Sure it could be verified by some other machine learning tool, but we have no idea how that could work.
But I strongly doubt LLMs are a stepping stone on the way to true AIs. If you want to get to the moon you can’t just build higher and higher towers.
Also quantum computers aren’t really suited to run artificial neural networks as far as I know.
Very good points. I have very limited knowledge about the inner workings of most LLMs, I just know the tidbits I’ve read here and there.
As far as quantum computers, based on my current understanding is once they’re at a point where they can be used commercially, they should easily be able to model/run artificial neural networks. Based on the stuff I’ve seen from Dr. Michio Kaku, quantum computers will eventually have the capacity to do pretty much anything.
I hadn’t looked up what Michio Kaku had said about quantum computing before, but it does not look well-regarded.
“His 2023 book on Quantum Supremacy has been criticized by quantum computer scientist Scott Aaronson on his blog. Aaronson states "Kaku appears to have had zero prior engagement with quantum computing, and also to have consulted zero relevant experts who could’ve fixed his misconceptions””
I’m hardly an expert on the subject, but as I understand it they have some very niche uses, mostly in cryptography and some forms of simulation.
“AI” are just advanced versions of the next word function on your smartphone keyboard, and people expect coherent outputs from them smh
Seriously. People like to project forward based on how quickly this technological breakthrough came on the scene, but they don’t realize that, barring a few tweaks and improvements here and there, this is it for LLMs. It’s the limit of the technology.

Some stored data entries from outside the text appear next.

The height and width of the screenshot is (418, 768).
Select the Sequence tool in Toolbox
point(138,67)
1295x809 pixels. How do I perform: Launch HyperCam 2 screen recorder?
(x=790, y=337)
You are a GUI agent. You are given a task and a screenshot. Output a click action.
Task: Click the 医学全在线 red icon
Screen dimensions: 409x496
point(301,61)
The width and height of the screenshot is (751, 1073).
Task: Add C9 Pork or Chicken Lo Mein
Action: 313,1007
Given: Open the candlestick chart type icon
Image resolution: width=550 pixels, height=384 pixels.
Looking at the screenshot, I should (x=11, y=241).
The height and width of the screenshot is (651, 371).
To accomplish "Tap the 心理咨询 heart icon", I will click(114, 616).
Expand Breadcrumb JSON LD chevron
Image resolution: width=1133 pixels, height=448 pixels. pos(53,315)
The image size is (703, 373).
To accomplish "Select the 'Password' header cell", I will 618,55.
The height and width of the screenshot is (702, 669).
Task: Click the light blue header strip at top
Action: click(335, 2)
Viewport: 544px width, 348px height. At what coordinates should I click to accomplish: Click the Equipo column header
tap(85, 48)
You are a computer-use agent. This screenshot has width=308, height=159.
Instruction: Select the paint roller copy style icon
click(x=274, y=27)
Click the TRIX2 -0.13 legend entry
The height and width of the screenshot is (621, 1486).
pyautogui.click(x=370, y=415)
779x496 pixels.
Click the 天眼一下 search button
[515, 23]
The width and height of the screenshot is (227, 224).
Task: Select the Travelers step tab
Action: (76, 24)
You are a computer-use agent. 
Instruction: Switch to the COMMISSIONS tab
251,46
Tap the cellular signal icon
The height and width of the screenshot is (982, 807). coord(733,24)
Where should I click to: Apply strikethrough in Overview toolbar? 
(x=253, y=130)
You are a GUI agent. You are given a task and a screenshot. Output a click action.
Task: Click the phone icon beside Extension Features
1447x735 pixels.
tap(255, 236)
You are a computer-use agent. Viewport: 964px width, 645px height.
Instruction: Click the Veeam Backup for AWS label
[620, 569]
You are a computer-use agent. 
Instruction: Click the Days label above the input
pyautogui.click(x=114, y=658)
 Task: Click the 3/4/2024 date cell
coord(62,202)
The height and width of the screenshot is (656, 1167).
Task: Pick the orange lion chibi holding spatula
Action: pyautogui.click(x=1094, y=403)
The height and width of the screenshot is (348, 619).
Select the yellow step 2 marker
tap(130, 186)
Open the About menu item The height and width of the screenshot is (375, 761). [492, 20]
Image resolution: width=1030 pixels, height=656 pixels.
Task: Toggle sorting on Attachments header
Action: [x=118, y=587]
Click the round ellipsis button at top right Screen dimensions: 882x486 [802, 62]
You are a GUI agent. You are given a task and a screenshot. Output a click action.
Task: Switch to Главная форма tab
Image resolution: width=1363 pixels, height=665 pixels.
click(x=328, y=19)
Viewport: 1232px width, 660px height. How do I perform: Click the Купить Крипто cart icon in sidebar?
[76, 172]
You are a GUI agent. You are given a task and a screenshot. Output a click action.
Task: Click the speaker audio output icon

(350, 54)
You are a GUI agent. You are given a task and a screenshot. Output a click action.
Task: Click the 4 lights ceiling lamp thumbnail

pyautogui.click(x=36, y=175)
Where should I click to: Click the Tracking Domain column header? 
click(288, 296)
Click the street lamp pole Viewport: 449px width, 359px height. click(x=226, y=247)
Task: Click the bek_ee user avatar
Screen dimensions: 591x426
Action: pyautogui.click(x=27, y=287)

It’s not to say AI can’t improve further, and I’m sure that when it does, it will skillfully integrate LLMs. And I also think artists are right to worry about the impact of AI on their fields. But I think it’s a total misunderstanding of the technology to think the current technology will soon become flawless. I’m willing to bet we’re currently seeing it at 95% of its ultimate capacity, and that we don’t need to worry about AI writing a Hollywood blockbuster any time soon.
In other words, the next step of evolution in the field of AI will require a revolution, not further improvements to existing systems.
For free? On the internet?
After a year or two of going live?
It is possible to get coherent output from them though. I’ve been using the ChatGPT API to successfully write ~20 page proposals. Basically give it a prior proposal, the new scope of work, and a paragraph with other info it should incorporate. It then goes through a section at a time.
The numbers and graphics need to be put in after… but the result is better than I’d get from my interns.
I’ve also been using it (google Bard mostly actually) to successfully solve coding problems.
I either need to increase the credit I giver LLM or admit that interns are mostly just LLMs.
I recently asked it a very specific domain architecture question about whether a certain application would fit the need of a certain business application and the answer was very good and showed both a good understanding of architecture, my domain and the application.
Are you using your own application to utilize the API or something already out there? Just curious about your process for uploading and getting the output. I’ve used it for similar documents, but I’ve been using the website interface which is clunky.
Just hacked together python scripts.
Pip install openapi-core
Just FYI, I dinked around with the available plugins, and you can do something similar. But, even easier is just to enable “code interpreter” in the beta options. Then you can upload and have it scan documents and return similar results to what we are talking about here.
In the 1980s, Racter was released and it was only slightly less impressive than current LLMs only because it didn’t have an Internet’s worth of data it was trained on, but it could still write things like:
If anything, at least that’s more entertaining than what modern LLMs can output.
So is your brain.
Relative complexity matters a lot, even if the underlying mechanisms are similar.